## Dataset excerpts
● ● ● ● ● ● ●

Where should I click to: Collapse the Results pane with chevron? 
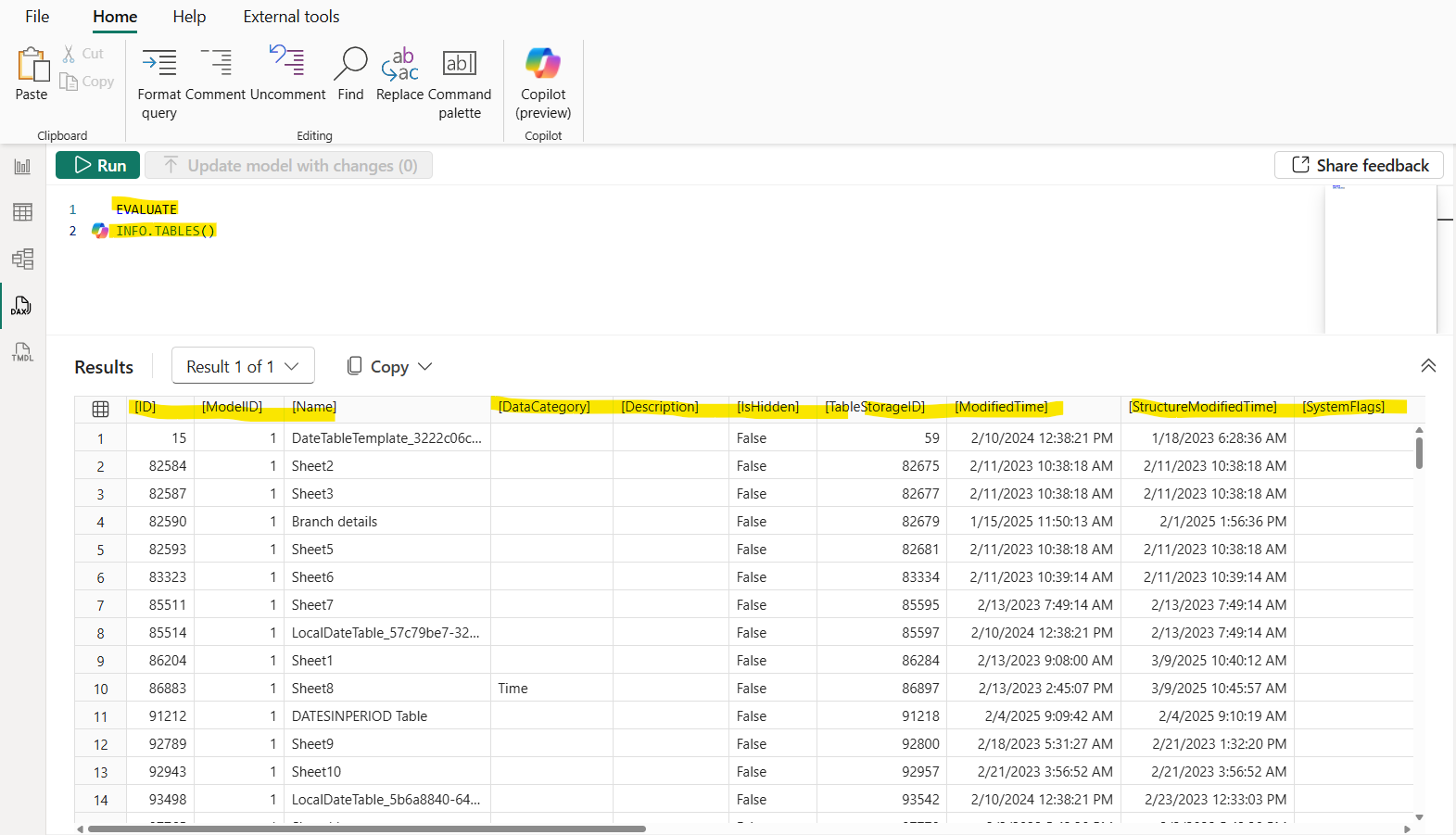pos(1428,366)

● ● ● ● ● ● ●

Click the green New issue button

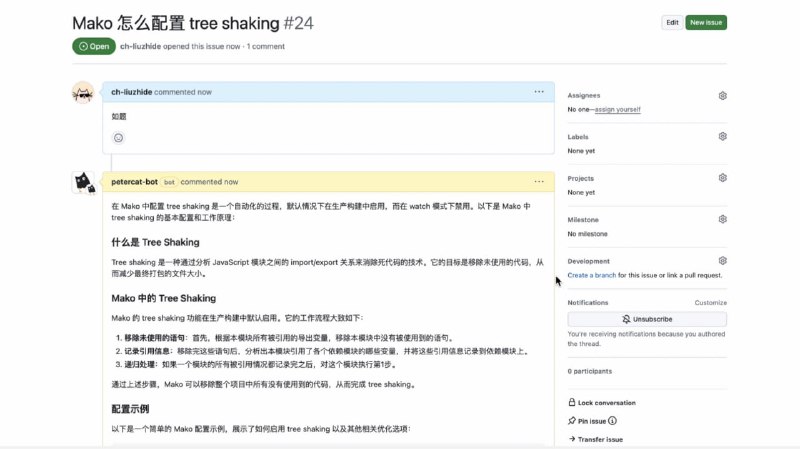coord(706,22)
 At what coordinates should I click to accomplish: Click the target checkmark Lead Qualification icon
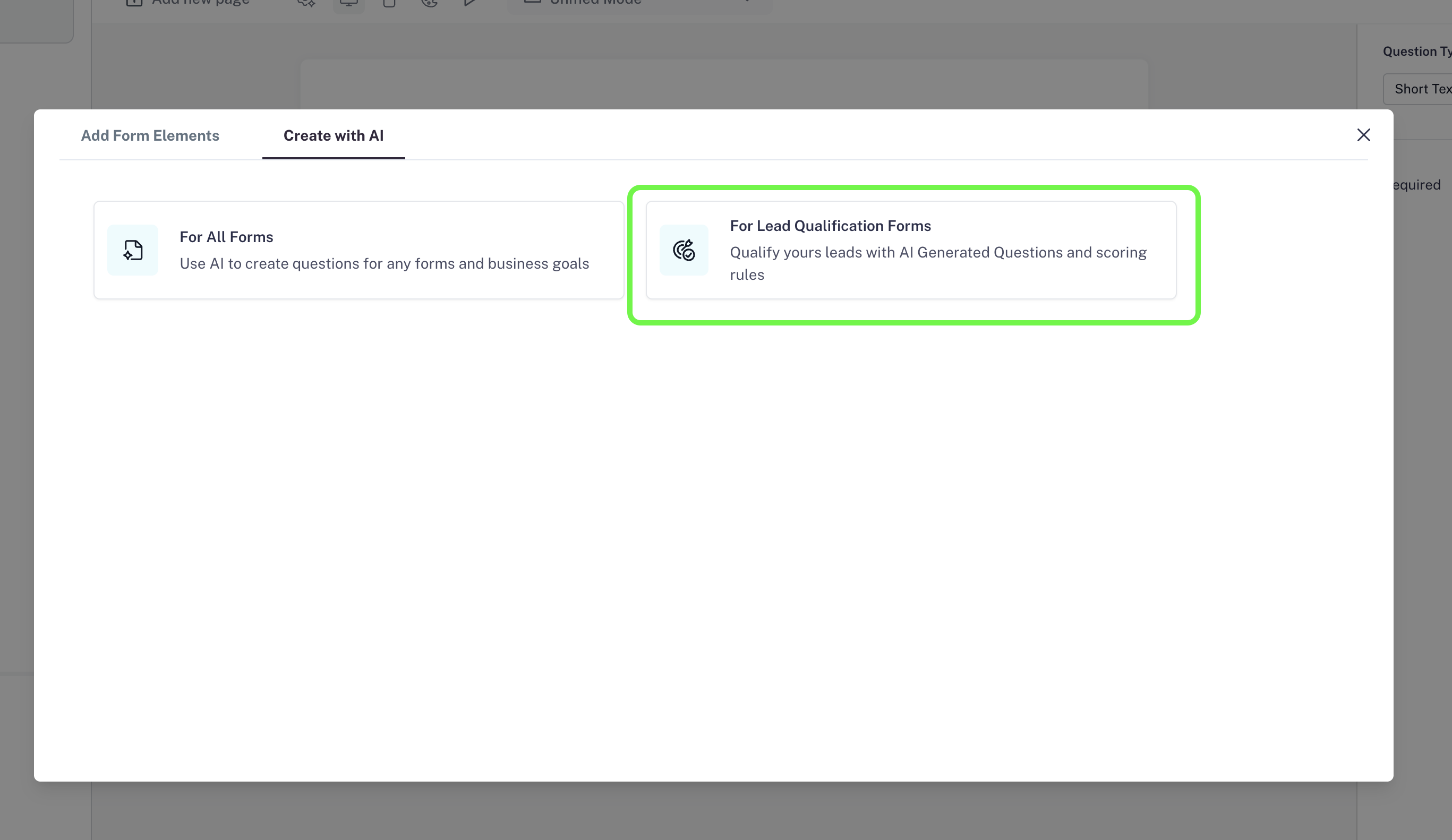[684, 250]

● ● ● ● ● ● ●

## Your task
Repeat the lines starting with the line containing "Where should I" and going on through the line containing "pos(1428,366)", leaving the pictures out of your answer.

## Solution to the exercise
Where should I click to: Collapse the Results pane with chevron? 
pos(1428,366)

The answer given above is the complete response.